Soil Provides Library of Antibiotic Resistance
The “evolution of antibiotic resistance” is a staple in the creation-evolution debates, providing evolutionists with a living illustration of evolution taking place right before our eyes. What if all the information for antibiotic resistance, however, already exists in a library from which bacteria can find it?
That seems to be the implication of a study by D’Carlo et al. in Science.1 A Canadian biochemical research team decided to survey the techniques of antibiotic resistance already present in soil bacteria. They were astonished. Every antimicrobial medicine, including some only recently developed, had a defensive weapon ready for it:
This study provides an analysis of the antibiotic resistance potential of soil microorganisms. The frequency of high-level resistance seen in the study to antibiotics that have for decades served as gold-standard treatments, as well as those only recently approved for human use, is remarkable. No class of antibiotic was spared with respect to bacterial target or natural or synthetic origin. Although this study does not provide evidence for the direct transfer of resistance elements from the soil resistome to pathogenic bacteria, it identifies a previously underappreciated density and concentration of environmental antibiotic resistance.
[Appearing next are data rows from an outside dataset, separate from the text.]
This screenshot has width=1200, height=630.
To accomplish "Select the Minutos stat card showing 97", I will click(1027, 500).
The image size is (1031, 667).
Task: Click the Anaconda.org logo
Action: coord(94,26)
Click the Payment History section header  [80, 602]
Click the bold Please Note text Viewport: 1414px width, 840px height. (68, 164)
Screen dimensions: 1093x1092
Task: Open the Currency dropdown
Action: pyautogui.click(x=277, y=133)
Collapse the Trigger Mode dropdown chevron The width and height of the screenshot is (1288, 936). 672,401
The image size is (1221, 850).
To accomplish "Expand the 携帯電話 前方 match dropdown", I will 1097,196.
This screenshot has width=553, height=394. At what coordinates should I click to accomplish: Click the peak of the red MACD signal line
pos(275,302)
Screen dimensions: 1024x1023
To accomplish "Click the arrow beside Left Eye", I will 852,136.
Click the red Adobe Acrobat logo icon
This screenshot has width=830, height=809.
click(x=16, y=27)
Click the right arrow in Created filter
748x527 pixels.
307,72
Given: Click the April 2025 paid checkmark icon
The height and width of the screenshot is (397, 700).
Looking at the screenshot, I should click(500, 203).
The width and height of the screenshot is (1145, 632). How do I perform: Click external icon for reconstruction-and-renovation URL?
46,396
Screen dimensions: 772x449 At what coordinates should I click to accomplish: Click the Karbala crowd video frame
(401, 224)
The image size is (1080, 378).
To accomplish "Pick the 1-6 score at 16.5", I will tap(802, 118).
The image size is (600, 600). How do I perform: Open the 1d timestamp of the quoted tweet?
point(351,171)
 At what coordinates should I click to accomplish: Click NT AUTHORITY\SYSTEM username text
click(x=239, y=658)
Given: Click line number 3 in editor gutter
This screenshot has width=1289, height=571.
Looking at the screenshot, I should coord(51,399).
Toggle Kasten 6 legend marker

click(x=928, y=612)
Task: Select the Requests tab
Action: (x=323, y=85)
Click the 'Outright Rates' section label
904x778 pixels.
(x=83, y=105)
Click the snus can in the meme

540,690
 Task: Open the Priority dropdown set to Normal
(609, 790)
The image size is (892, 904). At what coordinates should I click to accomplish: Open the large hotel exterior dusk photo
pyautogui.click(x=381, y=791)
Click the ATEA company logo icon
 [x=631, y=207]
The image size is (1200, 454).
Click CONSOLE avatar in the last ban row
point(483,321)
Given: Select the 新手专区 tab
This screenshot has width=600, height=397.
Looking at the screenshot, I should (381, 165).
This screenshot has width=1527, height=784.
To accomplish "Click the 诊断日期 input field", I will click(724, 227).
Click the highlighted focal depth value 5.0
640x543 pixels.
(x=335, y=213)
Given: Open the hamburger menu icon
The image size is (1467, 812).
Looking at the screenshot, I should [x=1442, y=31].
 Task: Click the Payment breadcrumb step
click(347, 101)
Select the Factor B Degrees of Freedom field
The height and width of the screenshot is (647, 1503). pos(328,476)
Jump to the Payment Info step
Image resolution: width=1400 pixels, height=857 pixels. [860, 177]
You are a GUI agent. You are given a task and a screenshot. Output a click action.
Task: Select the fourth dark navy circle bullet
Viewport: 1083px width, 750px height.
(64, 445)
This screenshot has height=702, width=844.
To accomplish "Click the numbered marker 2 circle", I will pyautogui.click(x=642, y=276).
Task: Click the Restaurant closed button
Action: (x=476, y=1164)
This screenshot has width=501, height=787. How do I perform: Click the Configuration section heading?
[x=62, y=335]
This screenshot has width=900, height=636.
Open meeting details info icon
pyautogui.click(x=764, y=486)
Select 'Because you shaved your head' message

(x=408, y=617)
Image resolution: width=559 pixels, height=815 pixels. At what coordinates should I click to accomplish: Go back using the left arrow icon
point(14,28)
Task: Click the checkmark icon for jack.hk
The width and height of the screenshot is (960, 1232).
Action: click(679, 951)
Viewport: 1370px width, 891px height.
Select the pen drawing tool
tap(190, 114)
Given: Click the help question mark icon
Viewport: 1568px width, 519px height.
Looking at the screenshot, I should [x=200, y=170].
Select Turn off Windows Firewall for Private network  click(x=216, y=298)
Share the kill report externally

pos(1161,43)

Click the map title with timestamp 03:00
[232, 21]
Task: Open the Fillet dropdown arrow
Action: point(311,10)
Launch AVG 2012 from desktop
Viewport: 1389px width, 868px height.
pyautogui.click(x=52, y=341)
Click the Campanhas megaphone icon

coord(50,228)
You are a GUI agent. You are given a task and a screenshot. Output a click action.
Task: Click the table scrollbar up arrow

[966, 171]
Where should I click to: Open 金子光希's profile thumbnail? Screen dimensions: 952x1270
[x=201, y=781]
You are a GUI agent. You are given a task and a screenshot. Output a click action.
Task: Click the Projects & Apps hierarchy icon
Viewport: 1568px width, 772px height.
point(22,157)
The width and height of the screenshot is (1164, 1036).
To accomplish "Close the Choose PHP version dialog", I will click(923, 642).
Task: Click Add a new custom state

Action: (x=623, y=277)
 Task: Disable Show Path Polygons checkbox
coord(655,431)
The authors could not determine whether “The presence of antibiotics in the environment has promoted the acquisition or independent evolution of highly specific resistance elements in the absence of innate antibiotic production,” and are not sure whether today’s resistant pathogens acquired their resistance from soil organisms. They could not rule it out, however: “The soil could thus serve as an underrecognized reservoir for resistance that has already emerged or has the potential to emerge in clinically important bacteria.” A frightening implication is that no matter what agents we throw at them, bacteria may be able to check out a defense from this “environmental resistome.”
Alexander Tomasz commented on this study in the same issue of Science.2 He said that, “Actually, the majority of the most effective antibiotic-resistance mechanisms in human pathogens are acquired,” or gained not by evolution but by lateral gene transfer. The acquired resistance, he says, is superior to that gained by mutations:
The superiority of such acquired mechanisms is illustrated by the contrast between Staphylococcus aureus strains that have decreased susceptibility to vancomycin through mutations (so-called VISA strains) as compared to VRSA strains, S. aureus that acquired a complete vancomycin-resistance gene complex via the transposon Tn1546. The VISA strains have low-level resistance (the minimal inhibitory concentration of vancomycin is 6 to 12 g/ml), are often associated with reduced oxacillin resistance, and show abnormal cell wall synthesis; the multiple transcriptional changes documented by DNA microarray analysis reflect the complexity of this mechanism. In contrast, in VRSA strains, the Tn1546-based mechanism produces high-level vancomycin resistance (with a minimal inhibitory concentration of more than 500 g/ml) that does not interfere with oxacillin resistance, and cell wall synthesis proceeds with a depsipeptide cell wall precursor specific to these strains.
Though the transfer mechanism is not known, “Clearly, mobilization of a resistance mechanism must involve ‘packaging’ into a plasmid, phage, or some transposable element,” he believes. Tomasz called the sheer variety of resistance mechanisms catalogued by D’Carlo et al. “remarkable”. It appears that microorganisms might not only make antibiotic weapons in profusion, but also make a plethora of defenses against them.
1D’Costa et al., “Sampling the Antibiotic Resistome,” Science, 20 January 2006: Vol. 311. no. 5759, pp. 374 – 377, DOI: 10.1126/science.1120800.
2Alexander Tomasz, “Weapons of Microbial Drug Resistance Abound in Soil Flora,” Science, 20 January 2006: Vol. 311. no. 5759, pp. 342 – 343, DOI: 10.1126/science.1123982.
Neither of these papers ruled out that the resistance mechanisms have always been present in the gene pool. If so, then the claim that bacteria “evolve” resistance to antibiotics is negated. Bacteria may simply find access to an existing library of information, a “resistome” that, coupled with a packaging and delivery mechanism (plasmids and transposons), confers the resistance that previously appeared to evolve out of thin air.
Notice that the resistance conferred by mutations harms the organism. The case cited by Tomasz reduced the fitness of the organism by weakening its cell wall. Mutationally-gained resistance is like the illustration Lee Spetner gave: cutting off a man’s arms makes him resistant to handcuffs. In a population of prisoners being handcuffed, this person would be the fittest, but only in a specific environment and at the cost of overall fitness. In the wild, he would be at a disadvantage. Scott Minnich also illustrated this type of bacterial resistance in the film Icons of Evolution with cultures of bacteria exposed to antibiotics. The kind of resistance conferred by specialized enzymes able to disable the agent, however, require specific genetic information that appears designed.
Too little is known at this point, but these articles uncover the possibility that genetic information that confers antibiotic resistance is already present in the environmental resistome. If so, this undermines a commonly-used evidence for evolution.